> [EXERCISE INPUTS]
▼
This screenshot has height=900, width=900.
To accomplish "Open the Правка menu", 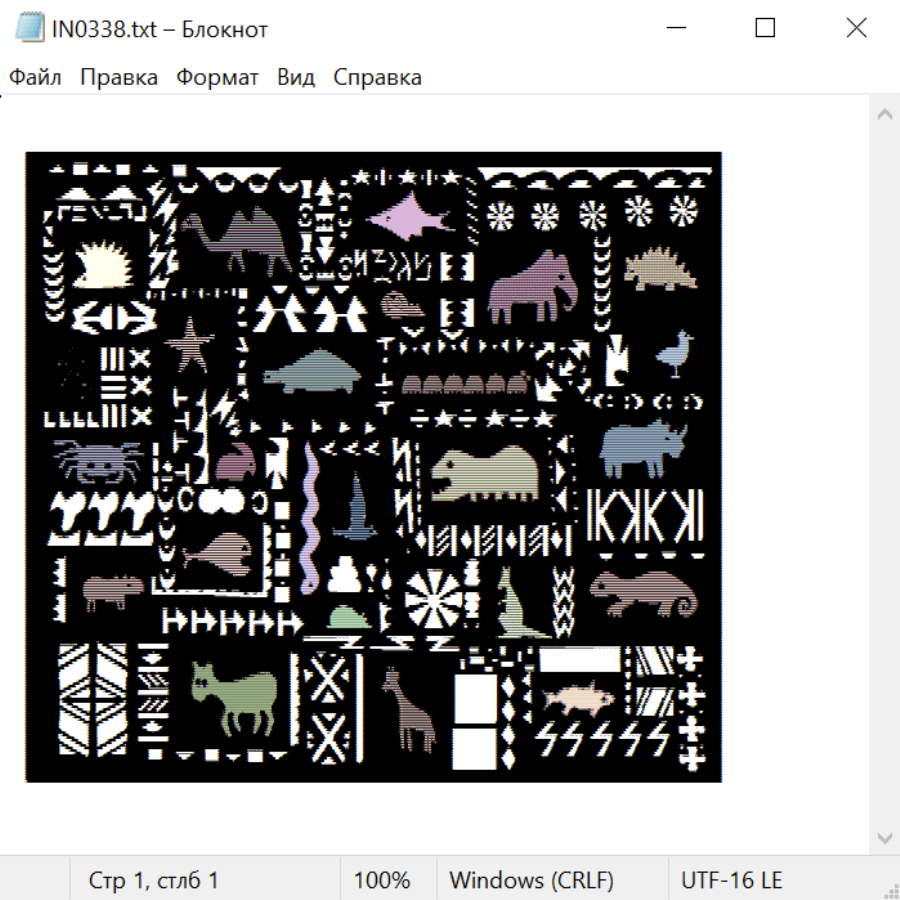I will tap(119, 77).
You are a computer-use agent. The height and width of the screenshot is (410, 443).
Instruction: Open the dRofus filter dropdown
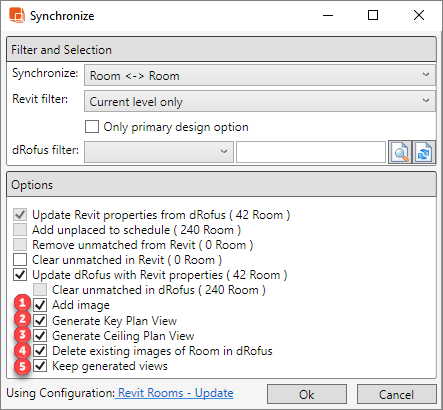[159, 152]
▲
For this exercise, set down exactly the lines that run from the line holding "You are a computer-use" to the last line of the records above; include both end lines and omit pictures.

You are a computer-use agent. The height and width of the screenshot is (410, 443).
Instruction: Open the dRofus filter dropdown
[159, 152]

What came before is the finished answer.